### PROMPT 1
From the passage about the memoirs, list every feeling or quality that the writer says she danced with in the first memoir or is learning to dance with in the second.
### PROMPT 2
Repeat the passage about the memoirs word for word, beginning at the words "I was in a better" and stopping after "symbolism for me.".

### SELECTED EXCERPT
I was in a better place for our “Women Gathering” January Thresholds’ review. I realized how much effort I put into reflecting/writing/speaking my truth. Not just in political matters, but also from my own life in the completion of my second memoire titled, “Both and Things – The Power in Reflection”. In my first memoire, “God Never Hurries”, I danced with anger and fear for my mother’s and my safety. In “Both and Things” I am learning to dance with love, forgiveness and connection. The nest photo in this post was an art therapy piece from July’s “Women Gathering” weekend  retreat. When “Both and Things – The Power in Reflection” is printed, the nest photo will become the book's cover and will include an explanation of its symbolism for me.

### ENTRIES SUPPLIED
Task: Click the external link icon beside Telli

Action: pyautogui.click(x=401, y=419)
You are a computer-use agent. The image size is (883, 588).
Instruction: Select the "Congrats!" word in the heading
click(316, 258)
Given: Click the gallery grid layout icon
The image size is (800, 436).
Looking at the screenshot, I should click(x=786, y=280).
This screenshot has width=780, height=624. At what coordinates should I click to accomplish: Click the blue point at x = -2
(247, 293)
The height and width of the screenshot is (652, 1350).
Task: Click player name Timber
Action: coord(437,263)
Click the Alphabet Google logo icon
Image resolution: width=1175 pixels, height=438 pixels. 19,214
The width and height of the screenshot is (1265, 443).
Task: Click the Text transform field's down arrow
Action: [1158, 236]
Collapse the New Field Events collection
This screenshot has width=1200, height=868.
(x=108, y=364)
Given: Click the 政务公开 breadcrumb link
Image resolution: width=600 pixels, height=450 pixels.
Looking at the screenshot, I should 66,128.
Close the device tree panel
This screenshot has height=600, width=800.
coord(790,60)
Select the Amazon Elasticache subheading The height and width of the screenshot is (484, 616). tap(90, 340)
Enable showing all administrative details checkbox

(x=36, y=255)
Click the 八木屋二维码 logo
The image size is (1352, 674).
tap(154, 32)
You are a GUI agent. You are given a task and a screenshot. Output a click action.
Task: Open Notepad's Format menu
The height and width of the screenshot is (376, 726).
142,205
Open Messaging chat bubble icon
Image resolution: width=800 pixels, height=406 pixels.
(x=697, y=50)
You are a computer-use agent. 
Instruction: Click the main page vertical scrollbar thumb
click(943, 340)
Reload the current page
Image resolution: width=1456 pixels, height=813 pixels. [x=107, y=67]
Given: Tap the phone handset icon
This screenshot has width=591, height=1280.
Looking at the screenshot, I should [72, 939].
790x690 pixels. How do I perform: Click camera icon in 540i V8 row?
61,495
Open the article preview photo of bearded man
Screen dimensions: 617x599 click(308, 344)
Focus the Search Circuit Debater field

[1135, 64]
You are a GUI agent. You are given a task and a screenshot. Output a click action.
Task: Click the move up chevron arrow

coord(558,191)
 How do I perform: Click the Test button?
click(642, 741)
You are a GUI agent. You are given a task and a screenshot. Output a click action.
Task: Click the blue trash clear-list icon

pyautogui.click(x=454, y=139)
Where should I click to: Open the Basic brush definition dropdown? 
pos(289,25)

### EXPECTED OUTPUT 1
anger, fear, love, forgiveness, connection

### EXPECTED OUTPUT 2
I was in a better place for our “Women Gathering” January Thresholds’ review. I realized how much effort I put into reflecting/writing/speaking my truth. Not just in political matters, but also from my own life in the completion of my second memoire titled, “Both and Things – The Power in Reflection”. In my first memoire, “God Never Hurries”, I danced with anger and fear for my mother’s and my safety. In “Both and Things” I am learning to dance with love, forgiveness and connection. The nest photo in this post was an art therapy piece from July’s “Women Gathering” weekend  retreat. When “Both and Things – The Power in Reflection” is printed, the nest photo will become the book's cover and will include an explanation of its symbolism for me.